Today’s interview is with Avi Kejriwal, Data Scientist at Uncountable.

Employee profile: Avi Kejriwal — Data Scientist

UNC: Can you introduce yourself? What did you do before joining Uncountable?

Avi: Of course! My name is Avi, and I’m a member of the data science and engineering team here at Uncountable. A lot of my previous experience has been in the hardware space, physically assembling computers and servers, doing a lot of electronics testing. And I think what separates Uncountable from a lot of the other places that I’ve seen in the software space is [an atmosphere of] being surrounded by a lot of smart and driven people.

One of my philosophies is that if you’re the smartest person in the room, then you’re in the wrong room. And at Uncountable, I feel like there’s a lot to learn from everyone in the company. It’s very small [team], but [we are] also very driven.

UNC: What stands out to you about the work Uncountable does?

Avi: I think one thing that stands out is the scope of our work. At Uncountable, we work all over the R&D space, and I get to learn about how all kinds of materials across the world are designed: things like rubbers, adhesives, glass, food, the list goes on. And occasionally, we might get samples from materials that we helped design, which makes me excited about some of the prospects and materials I get to learn about.

UNC: What do you do on a day-to-day basis at Uncountable?

Avi: That’s a funny question because one of the things about being at Uncountable, and a small startup, is that my day to day responsibilities are very broad. I can be doing very different things on a daily basis. There’s a mix of developing new features. There’s a mix of responding to customer asks. And, there’s a mix of creating new customer computations or setting up new, customized machine learning models for various customer projects.

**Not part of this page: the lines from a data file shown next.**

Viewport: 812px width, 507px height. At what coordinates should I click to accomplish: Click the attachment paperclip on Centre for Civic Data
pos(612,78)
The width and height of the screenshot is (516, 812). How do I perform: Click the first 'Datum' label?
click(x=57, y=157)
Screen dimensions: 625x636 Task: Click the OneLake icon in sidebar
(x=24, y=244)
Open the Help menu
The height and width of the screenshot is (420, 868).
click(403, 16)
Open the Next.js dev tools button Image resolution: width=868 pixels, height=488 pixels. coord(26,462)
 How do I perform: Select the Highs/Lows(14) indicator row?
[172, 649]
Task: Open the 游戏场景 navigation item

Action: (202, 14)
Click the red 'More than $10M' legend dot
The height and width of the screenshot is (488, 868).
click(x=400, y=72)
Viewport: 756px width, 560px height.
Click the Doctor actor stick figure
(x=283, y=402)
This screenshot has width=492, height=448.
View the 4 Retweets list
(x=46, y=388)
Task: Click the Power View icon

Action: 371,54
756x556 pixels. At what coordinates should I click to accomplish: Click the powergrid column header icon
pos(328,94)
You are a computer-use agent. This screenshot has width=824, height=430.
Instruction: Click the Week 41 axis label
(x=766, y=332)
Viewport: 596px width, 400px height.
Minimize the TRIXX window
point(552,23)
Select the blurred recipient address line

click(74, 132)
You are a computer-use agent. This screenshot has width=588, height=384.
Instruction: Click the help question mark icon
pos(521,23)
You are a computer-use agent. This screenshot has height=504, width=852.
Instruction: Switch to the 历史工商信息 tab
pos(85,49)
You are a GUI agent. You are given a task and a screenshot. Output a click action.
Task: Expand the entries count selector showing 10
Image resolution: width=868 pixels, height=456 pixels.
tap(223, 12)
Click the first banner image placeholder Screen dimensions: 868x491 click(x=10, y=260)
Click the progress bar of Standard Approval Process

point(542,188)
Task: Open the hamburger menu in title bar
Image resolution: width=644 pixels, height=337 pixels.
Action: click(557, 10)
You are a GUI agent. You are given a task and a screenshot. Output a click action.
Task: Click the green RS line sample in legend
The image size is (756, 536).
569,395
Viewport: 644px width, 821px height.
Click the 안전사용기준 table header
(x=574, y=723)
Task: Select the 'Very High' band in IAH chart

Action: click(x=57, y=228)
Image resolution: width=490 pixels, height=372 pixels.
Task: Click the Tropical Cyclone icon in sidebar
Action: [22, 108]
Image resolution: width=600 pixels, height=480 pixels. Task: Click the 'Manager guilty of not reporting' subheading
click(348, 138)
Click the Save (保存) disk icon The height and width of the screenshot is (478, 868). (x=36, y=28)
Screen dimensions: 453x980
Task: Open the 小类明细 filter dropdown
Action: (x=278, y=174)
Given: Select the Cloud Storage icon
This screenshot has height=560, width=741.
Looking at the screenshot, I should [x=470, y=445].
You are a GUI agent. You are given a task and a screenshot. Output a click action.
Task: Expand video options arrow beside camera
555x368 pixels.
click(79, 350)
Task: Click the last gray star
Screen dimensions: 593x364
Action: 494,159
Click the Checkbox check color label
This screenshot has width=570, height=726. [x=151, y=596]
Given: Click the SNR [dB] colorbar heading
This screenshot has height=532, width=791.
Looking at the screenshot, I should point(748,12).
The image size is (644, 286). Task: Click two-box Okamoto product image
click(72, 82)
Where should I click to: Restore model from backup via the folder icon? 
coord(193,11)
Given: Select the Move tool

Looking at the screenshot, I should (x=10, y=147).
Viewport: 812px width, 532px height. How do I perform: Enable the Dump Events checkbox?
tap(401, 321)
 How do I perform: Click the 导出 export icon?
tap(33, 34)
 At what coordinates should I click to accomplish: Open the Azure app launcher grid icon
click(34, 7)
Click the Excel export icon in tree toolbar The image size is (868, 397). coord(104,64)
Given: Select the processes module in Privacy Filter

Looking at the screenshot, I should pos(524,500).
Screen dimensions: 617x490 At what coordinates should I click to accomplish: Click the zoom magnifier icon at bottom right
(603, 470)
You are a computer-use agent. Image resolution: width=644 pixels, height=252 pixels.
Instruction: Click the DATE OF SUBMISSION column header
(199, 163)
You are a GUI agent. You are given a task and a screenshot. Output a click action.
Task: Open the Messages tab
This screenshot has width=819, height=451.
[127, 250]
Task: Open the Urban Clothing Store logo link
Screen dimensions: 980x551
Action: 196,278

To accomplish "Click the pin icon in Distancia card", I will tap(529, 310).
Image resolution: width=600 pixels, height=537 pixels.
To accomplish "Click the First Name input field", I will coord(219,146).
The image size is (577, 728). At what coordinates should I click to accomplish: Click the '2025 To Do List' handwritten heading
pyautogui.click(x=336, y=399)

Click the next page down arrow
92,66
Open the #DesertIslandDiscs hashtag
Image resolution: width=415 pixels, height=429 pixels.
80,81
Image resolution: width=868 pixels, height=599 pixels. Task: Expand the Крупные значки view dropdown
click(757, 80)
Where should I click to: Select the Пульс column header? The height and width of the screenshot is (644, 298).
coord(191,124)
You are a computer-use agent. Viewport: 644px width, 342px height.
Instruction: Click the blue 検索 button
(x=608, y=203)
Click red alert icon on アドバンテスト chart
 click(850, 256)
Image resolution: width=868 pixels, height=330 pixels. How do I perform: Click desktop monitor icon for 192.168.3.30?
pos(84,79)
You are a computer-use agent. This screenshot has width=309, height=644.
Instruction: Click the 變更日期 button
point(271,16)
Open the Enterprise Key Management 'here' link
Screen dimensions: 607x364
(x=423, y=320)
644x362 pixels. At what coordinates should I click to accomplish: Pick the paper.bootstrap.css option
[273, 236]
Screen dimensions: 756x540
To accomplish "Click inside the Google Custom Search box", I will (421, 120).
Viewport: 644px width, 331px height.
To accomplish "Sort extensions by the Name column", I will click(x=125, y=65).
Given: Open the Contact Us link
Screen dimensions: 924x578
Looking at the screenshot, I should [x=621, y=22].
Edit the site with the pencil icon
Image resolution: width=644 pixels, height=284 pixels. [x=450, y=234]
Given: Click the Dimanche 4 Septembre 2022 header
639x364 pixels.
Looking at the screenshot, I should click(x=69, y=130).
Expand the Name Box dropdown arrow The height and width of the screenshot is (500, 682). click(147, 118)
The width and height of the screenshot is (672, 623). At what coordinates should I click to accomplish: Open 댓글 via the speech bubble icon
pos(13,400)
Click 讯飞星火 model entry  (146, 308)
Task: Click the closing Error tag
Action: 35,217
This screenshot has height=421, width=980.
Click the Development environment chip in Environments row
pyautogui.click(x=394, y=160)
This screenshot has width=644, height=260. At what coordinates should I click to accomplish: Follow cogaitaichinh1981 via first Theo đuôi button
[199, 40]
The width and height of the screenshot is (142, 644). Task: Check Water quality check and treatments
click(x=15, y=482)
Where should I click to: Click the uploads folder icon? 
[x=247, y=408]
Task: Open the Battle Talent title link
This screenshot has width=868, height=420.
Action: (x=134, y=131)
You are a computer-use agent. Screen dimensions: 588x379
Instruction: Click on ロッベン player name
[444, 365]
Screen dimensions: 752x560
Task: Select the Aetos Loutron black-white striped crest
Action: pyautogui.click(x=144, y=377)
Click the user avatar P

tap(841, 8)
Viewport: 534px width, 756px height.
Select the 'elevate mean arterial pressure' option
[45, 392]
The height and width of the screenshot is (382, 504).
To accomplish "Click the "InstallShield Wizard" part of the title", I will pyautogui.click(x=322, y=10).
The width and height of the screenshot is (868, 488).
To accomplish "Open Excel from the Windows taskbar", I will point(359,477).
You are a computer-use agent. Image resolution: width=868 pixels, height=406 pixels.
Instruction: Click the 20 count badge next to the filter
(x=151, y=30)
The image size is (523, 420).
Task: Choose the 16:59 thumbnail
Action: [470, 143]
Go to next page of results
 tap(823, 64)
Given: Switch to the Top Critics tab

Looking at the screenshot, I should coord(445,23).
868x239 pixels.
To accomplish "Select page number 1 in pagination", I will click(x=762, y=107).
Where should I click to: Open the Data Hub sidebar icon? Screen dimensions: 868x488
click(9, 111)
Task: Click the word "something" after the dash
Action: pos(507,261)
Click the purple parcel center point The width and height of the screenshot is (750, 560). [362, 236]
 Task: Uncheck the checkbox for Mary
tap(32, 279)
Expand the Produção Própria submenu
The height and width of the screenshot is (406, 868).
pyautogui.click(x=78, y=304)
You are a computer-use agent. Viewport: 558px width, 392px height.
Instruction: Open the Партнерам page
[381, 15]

UNC: What’s the most surprising or exciting aspect of the job at Uncountable?

Avi: I’ve been at Uncountable for about three years now, and I think that the most exciting thing about the job is the impact and the scope of it. As we build out these features and systems from the ground up, I start to see kind of how widespread the impact I can make in terms of speeding up R&D and speeding up workflow for scientists around the world. As we make these systems better and better, there’s exponential growth in that it gets easier and easier to deliver the same level of impact.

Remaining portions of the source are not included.